# Anyone have experience w/Iams Probiotic Puppy?



## doggal (Jan 29, 2010)

I was unable to keep my pup on the food she had w/her breeder because it's not available in my area. The breeder recommended Iams Probiotic because she has fed that and has had good results. My vet thought it was a good choice as well.
However, after the transition this girl has been bloating up. Not super distended but her belly definitely harder and larger than normal. I also notice her temp is up slightly at times and she's been panting a bit and a little uncomfortable. The next morning she's always back to normal. She's been recently vet checked so don't think it's something else.


----------



## onyx'girl (May 18, 2007)

I wouldn't feed this food. Vets do not have the knowledge of nutrition that we would hope. There are many better foods out there with many threads here on the forum to get good information. I feed raw, but if I were to feed a kibble to my pup I would go with Wellness super5mix large breed puppy which can be found most everywhere(not grocery stores of course).
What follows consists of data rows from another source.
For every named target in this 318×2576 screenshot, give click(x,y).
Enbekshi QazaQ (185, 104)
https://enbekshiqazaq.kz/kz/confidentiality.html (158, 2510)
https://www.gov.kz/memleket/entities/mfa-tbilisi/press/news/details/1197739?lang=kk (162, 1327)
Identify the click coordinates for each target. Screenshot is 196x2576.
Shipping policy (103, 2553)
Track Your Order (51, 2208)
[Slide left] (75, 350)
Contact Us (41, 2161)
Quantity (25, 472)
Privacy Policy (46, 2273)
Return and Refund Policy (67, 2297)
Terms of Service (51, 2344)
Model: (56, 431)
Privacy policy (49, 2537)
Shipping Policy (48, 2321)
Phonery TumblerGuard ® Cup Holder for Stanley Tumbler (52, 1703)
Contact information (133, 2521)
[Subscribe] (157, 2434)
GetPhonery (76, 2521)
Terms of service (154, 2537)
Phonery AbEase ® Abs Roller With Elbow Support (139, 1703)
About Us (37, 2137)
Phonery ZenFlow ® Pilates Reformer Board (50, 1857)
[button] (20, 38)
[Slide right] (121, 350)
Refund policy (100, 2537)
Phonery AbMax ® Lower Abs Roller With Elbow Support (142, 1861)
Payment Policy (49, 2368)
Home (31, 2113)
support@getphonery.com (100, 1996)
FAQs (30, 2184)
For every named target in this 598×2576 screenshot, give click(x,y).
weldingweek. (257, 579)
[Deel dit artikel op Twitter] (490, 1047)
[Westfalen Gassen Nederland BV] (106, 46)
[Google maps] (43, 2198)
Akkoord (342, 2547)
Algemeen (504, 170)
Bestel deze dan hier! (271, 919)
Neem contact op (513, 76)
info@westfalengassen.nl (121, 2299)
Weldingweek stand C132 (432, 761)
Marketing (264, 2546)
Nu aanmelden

Or I would go with Orjen, but that can be harder to find.
The ingredients of the Iams proactive puppy:
Chicken, Chicken By-Product Meal, Corn Meal, Ground Whole Grain Sorghum, Corn Grits, Brewers Rice, Chicken Flavor, Dried Beet Pulp, Fish Meal, Fish Oil (preserved with mixed Tocopherols, a source of Vitamin E), Dried Egg Product, Chicken Fat (preserved with mixed Tocopherols, a source of Vitamin E)Brewers Dried Yeast, Potassium Chloride, Salt, Caramel, Choline Chloride, Calcium Carbonate, Fructooligosaccharides, Minerals (Ferrous Sulfate, Zinc Oxide, Manganese Sulfate, Copper Sulfate, Manganous Oxide, Potassium Iodide, Cobalt Carbonate), Vitamins (Vitamin E Supplement, Ascorbic Acid, Vitamin A Acetate, Calcium Pantothenate, Biotin, Thiamine Mononitrate (source of vitamin B1), Vitamin B12 Supplement, Niacin, Riboflavin Supplement (source of vitamin B2), Inositol, Pyridoxine Hydrochloride (source of vitamin B6), Vitamin D3 Supplement, Folic Acid), DL-Methionine, L-Lysine Monohydrochloride, Rosemary Extract.


----------



## srfd44-2 (May 20, 2004)

Try Natural Balance or Wellness. Please stay away from "supermarket" dog foods. They may be cheap and the reason being is that they were made cheap. This board will help you find the right food for you.


----------



## heather122 (Nov 6, 2009)

My vet also wanted Sadie on Iams. I know it isn't the best, but she gets the poops with anything else. We havent had any bloat problems. The breeder actually had the puppies on Purina Puppy chow! :0


----------